Task set:
**1)** How would you render this sentence from the article on flying Southwest during a pandemic in Spanish: "Flying during a global pandemic will do that to you."
**2)** Could you write the next part of the article on flying Southwest during a pandemic, starting right after its final sentence?

Culture / Travel

Flying Southwest During a Pandemic — A Surreal Trip

It Wasn't Dystopian Chaos, but It Was Weird

BY // 05.08.20

I typically have stress-fueled dreams the night before flying. I’ve slept in and miss my flight. I get to the gate but my ticket isn’t accepted. The Southwest attendants have run out of Bloody Mary mix.

The stress dreams were a little different before my flight this week. Throughout the night, my subconscious conjured up images of overcrowded planes, TSA agents opening my suitcase and glovelessly touching everything inside, and someone whipping their mask off just to cough in my general direction. Flying during a global pandemic will do that to you.

In the morning, to soothe myself before my Southwest flight, I fired up a video the airline had made to showcase their “new stringent cleaning standards and physical-distancing measures.” Watching a man wipe down a surface with a Clorox wipe is practically pornography for me now.

Instead of calling a Lyft like I would normally, I drove myself to Love Field. As I walked toward the entrance, I put my face mask on, hopeful that everyone else would be doing the same. I’m a Clear member, a distinction that bought me all of 30 seconds in the extremely sparse security line, where I would say about half the travelers were wearing masks. Part of the Clear process involves fingerprint identification — my heart sank as I pressed my two fingers on the machine. A brand agent quickly handed me Clear branded antiseptic wipes, which I suppose was helpful.

Data supplied:
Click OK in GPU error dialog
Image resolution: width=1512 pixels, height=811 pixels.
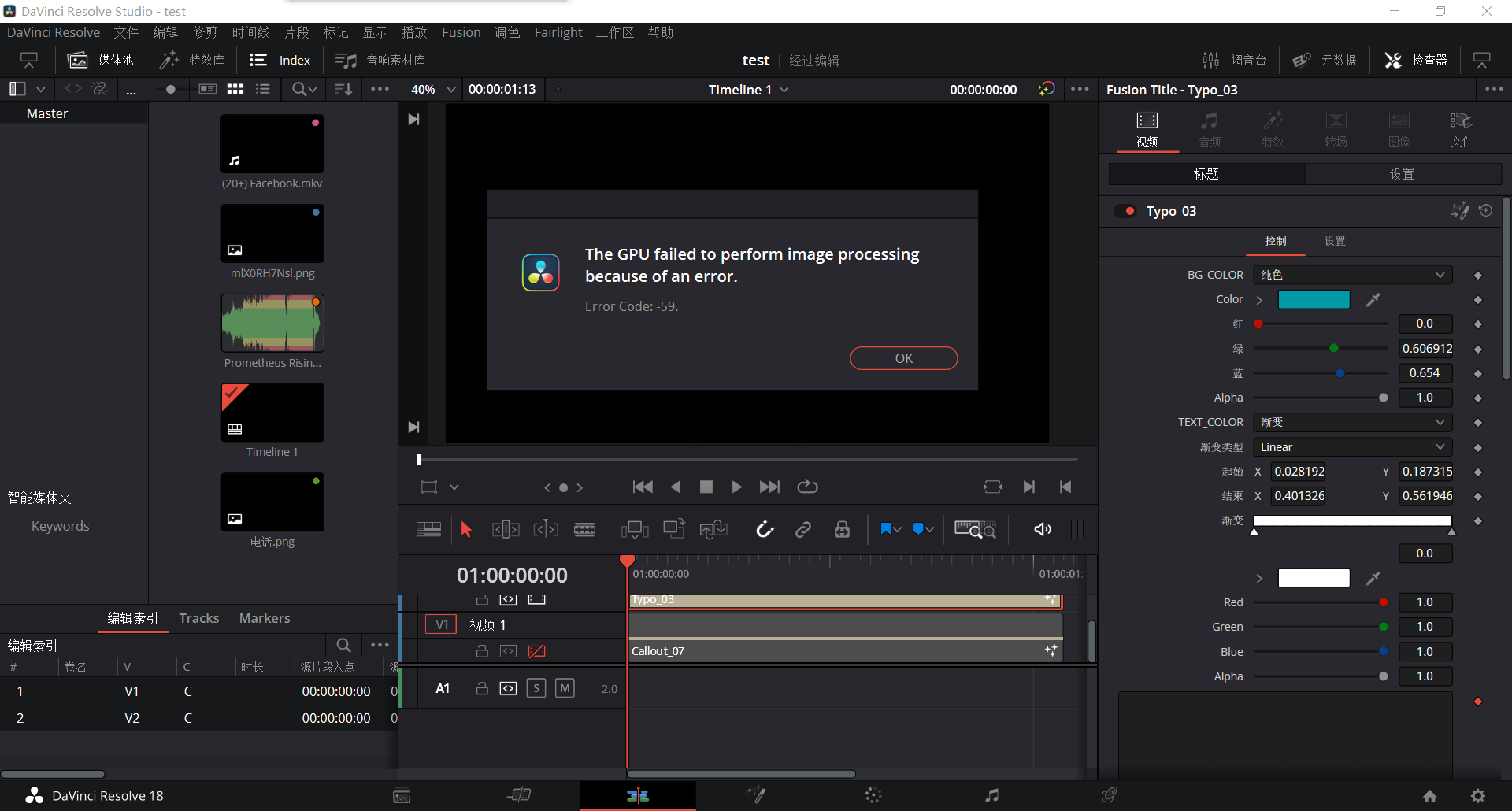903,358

...

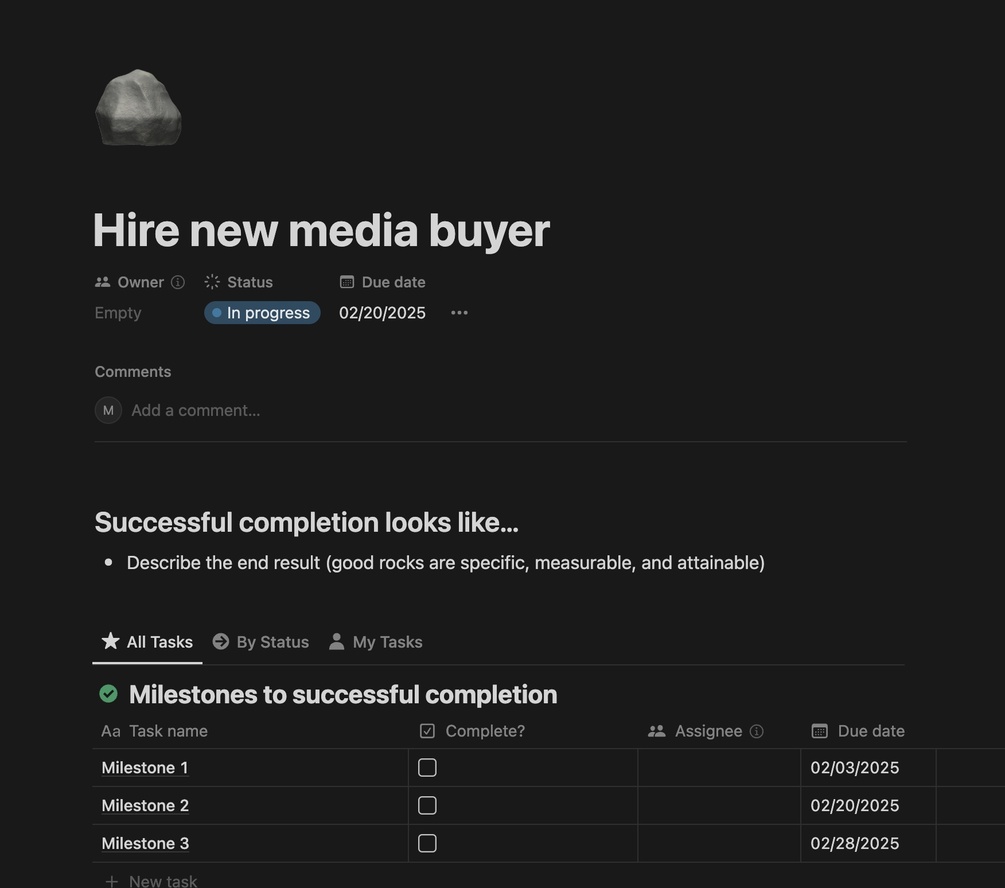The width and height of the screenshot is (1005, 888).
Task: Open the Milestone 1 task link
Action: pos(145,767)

---

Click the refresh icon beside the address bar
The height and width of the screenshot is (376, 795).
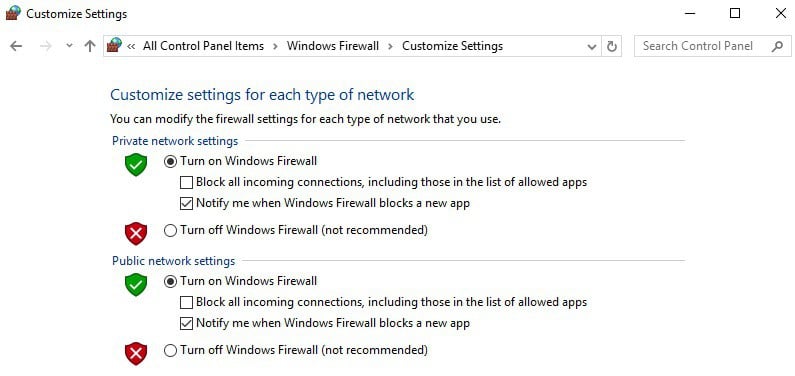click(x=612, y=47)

Results by task:
**1)** Volar durante una pandemia mundial te hace eso.

**2)**
Only one security line was available, and there were big bright red dots (spaced six feet apart) on the floor leading you up to the machines. There were so few of us, it wasn’t too hard to to space ourselves out — I do wonder how effective a few bright red dots would be with more of a crowd.

I would have taken better note of what was going on throughout Love Field, in the dining areas or at Starbucks, had I not been in such a mad rush to get to my gate. (My wonky quarantine brain thought my flight took off 30 minutes after it actually did.) I did notice that Moe’s Southwest Grill did not seem to be open at peak lunch hours, if that happens to be your Love Field food court drug of choice.

When I got to my gate, most people had masks on and were relatively spaced out as we waited for our group to be called. It wasn’t perfect social distancing, but it wasn’t nightmare fuel. Instead of allowing 30 people to board the plane at a time, groups were reduced to 10. When my turn arrived, the gate agent waited a handful of seconds before scanning my mobile boarding pass and allowing me through. To mitigate the awkward beat, I smiled at him. I wonder if he could tell.

southwest flight during a pandemic
Floor markings encouraging passengers to stand six feet apart during boarding — they mostly worked.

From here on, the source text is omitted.